Dawno temu w bardzo odległej galaktyce...

Redakcja: Wojciech 'Wojteq' Popek

Knights of the Old Republic #01-06. Commencement
Jednym z kluczowych wydarzeń dla społeczności fanów Gwiezdnych wojen była premiera trzeciego epizodu sagi – Zemsty Sithów. Trzeciego i zarazem ostatniego epizodu. Bardzo wiele zależało od tego, co ludzie za sterami SW zrobią po 19 maja 2005 roku, by ów świat nie zaczął nagle umierać. Szybko okazało się jednak, że fani oraz "dziedzictwo Gwiezdnych wojen" nie zostali pozostawieni sami sobie.

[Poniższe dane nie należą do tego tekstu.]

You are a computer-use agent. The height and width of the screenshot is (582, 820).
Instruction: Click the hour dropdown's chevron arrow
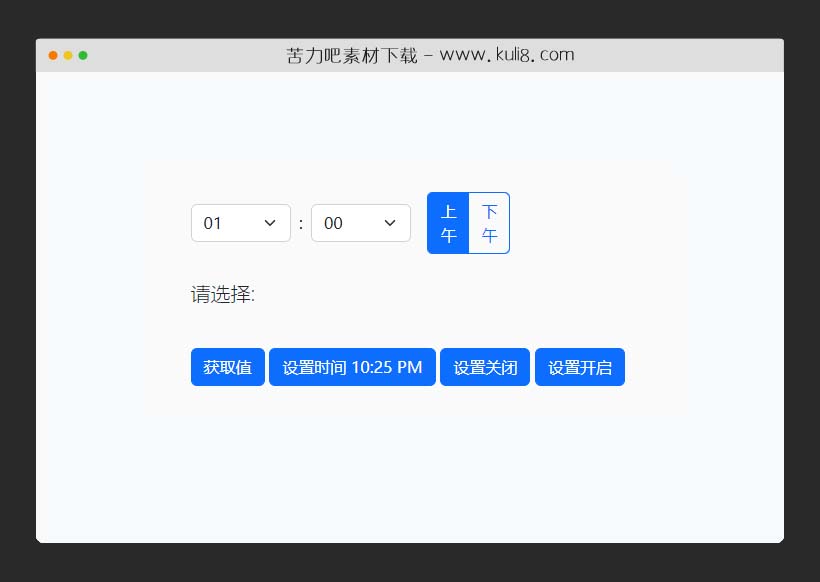pyautogui.click(x=269, y=223)
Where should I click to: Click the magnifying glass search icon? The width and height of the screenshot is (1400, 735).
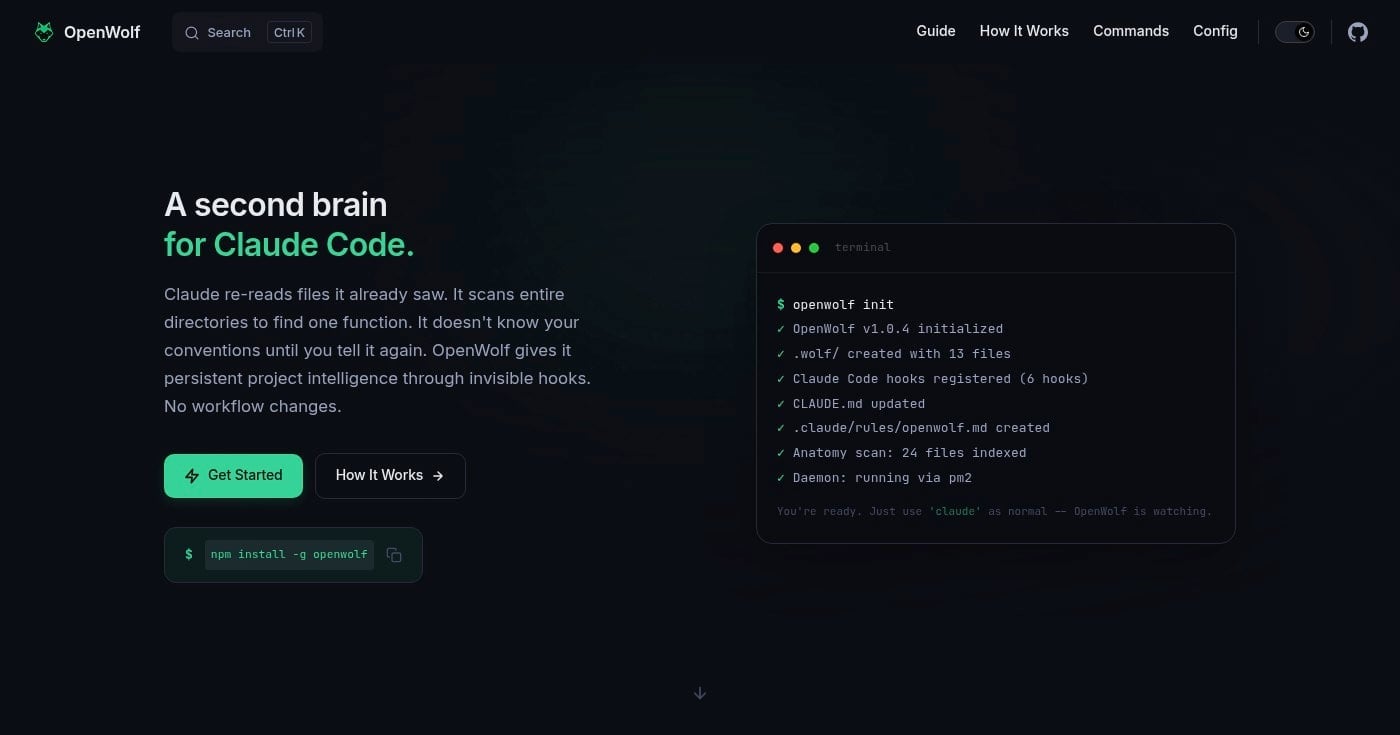coord(192,32)
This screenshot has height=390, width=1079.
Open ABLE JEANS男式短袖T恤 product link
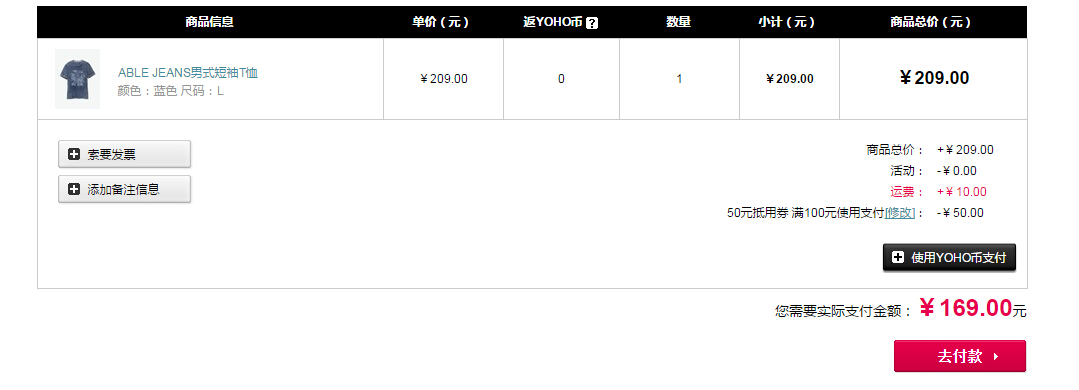188,73
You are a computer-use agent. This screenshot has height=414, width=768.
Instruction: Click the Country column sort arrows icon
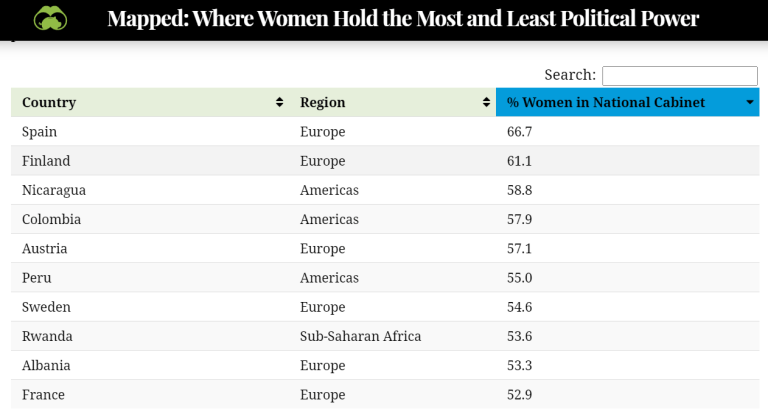coord(279,102)
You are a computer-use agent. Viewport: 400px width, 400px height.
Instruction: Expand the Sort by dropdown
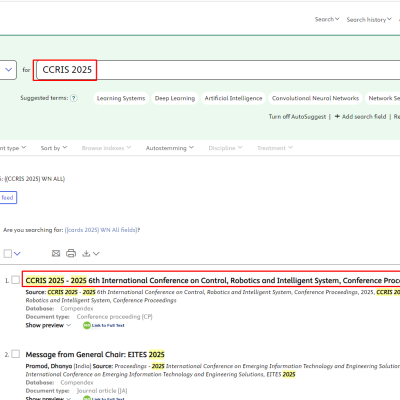coord(54,148)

Uderzono w trzy punkty uniwersum – postanowiono ostatecznie "rozprawić się" z wojnami klonów, na których temat powstaje kolejny serial telewizyjny, a także zająć się punktami na końcach gwiezdnowojennej osi czasu – jak era Legacy, która za pomocą serii książkowej Legacy of the Force oraz komiksowej Legacy może się ciągnąć w nieskończoność.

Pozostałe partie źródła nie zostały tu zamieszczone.